Evolving Strand-Displacing Polymerases with Isothermal CSR

Compartmentalized self-replication (CSR) has proven useful for DNA polymerase evolution by creating a feedback loop in which a polymerase replicates its own DNA in an isolated emulsified compartment.  This method has been used to evolve a number of enhanced phenotypes, including increased thermostability, inhibitor tolerance, and unnatural and modified base incorporation. However, CSR currently relies on thermal cycling and PCR. We hope to evolve polymerases that can function better in the context of isothermal amplification reactions, including polymerases with improved strand displacement activity. We therefore modified CSR for an isothermal amplification reaction, rolling circle amplification (RCA), in which the DNA polymerase must continuously displace downstream base-paired DNA in order to effectively replicate its own gene.  Starting from a shuffled library of the DNA polymerases from Thermus aquaticus (Taq) and Bacillus stearothermophilus (Bst), 5 rounds of selection have yielded functional chimeric variants (65%), in which the polymerase best known for isothermal amplification, Bst, has acquired small Taq insertions. We observed Taq insertions at residues 530 to 535 in 71% of the population and at residues 494 to 497 in 29% of the population, indicating that positive selection is occurring.
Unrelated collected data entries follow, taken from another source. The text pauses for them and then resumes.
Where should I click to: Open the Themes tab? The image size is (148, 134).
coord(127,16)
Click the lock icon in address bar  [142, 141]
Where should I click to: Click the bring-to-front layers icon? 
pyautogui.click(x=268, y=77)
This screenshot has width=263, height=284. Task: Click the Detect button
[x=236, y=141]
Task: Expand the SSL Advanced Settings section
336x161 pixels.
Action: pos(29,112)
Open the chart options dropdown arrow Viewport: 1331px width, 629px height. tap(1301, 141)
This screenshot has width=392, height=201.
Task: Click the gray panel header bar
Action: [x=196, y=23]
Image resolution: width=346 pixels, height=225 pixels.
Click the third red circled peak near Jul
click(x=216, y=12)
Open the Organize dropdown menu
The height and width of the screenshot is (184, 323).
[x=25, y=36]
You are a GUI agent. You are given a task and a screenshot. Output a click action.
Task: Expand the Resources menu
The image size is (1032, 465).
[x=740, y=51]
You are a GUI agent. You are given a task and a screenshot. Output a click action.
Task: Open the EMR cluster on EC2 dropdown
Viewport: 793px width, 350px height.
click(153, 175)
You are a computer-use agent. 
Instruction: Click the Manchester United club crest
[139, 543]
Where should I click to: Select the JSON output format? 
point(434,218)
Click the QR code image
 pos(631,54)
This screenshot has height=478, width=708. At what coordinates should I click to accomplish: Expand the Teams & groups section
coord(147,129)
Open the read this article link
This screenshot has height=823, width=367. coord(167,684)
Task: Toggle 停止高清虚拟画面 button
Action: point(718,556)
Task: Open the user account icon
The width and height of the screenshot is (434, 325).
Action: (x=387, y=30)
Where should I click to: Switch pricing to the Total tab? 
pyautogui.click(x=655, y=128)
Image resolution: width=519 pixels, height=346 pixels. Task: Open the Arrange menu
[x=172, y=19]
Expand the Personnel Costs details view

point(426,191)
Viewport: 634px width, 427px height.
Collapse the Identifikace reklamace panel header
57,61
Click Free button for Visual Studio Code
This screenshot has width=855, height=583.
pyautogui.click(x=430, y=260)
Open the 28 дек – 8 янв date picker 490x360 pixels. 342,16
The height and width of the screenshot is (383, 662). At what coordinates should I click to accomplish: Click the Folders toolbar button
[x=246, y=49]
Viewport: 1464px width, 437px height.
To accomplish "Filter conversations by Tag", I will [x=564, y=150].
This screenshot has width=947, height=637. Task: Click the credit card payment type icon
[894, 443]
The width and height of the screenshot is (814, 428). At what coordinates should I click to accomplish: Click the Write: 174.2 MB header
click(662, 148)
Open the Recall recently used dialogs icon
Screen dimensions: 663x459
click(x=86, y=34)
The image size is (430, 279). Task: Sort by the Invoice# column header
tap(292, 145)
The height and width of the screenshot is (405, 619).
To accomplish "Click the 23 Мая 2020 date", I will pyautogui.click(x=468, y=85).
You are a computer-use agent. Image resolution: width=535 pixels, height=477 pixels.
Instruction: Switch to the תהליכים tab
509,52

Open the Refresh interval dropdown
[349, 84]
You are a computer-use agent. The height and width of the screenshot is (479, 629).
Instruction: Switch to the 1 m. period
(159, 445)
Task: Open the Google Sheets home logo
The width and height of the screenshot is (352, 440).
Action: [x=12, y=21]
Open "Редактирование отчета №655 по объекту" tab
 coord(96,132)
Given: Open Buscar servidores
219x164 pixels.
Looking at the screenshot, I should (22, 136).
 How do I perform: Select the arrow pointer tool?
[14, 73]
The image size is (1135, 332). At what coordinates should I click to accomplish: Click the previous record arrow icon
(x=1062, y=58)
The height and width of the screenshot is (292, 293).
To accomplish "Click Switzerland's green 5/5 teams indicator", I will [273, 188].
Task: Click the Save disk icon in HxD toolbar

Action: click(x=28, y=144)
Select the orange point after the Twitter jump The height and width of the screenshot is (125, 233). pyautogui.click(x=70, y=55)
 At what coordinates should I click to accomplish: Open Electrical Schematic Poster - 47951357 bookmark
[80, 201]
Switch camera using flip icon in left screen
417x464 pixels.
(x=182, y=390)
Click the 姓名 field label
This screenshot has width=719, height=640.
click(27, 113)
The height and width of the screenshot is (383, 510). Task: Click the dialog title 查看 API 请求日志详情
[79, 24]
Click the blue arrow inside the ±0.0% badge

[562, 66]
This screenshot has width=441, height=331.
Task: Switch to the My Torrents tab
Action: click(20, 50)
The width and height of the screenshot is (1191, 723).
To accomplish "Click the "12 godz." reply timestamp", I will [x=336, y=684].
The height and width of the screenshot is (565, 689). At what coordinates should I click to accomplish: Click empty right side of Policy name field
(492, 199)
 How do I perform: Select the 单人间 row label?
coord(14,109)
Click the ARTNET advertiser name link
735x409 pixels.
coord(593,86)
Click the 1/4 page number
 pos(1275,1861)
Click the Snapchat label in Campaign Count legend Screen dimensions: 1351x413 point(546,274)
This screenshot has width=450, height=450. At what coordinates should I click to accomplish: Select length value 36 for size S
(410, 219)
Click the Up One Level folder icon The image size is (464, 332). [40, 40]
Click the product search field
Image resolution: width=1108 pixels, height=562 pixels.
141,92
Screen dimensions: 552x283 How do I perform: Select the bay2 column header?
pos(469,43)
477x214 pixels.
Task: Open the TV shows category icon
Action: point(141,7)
Some 16% of the sequenced population contained additional mutations known to increase thermostability or inhibitor resistance. Compared to Bst, the successful chimeras showed increased amplification rates, improved strand displacement activity, and greater thermostability in isothermal amplification assays. Surprisingly, they also showed increased activity in PCR reactions with difficult templates.  These experiments represent the first directed evolution of a polymerase at a single temperature, opening up new avenues for improving amplification-based point-of-care diagnostics.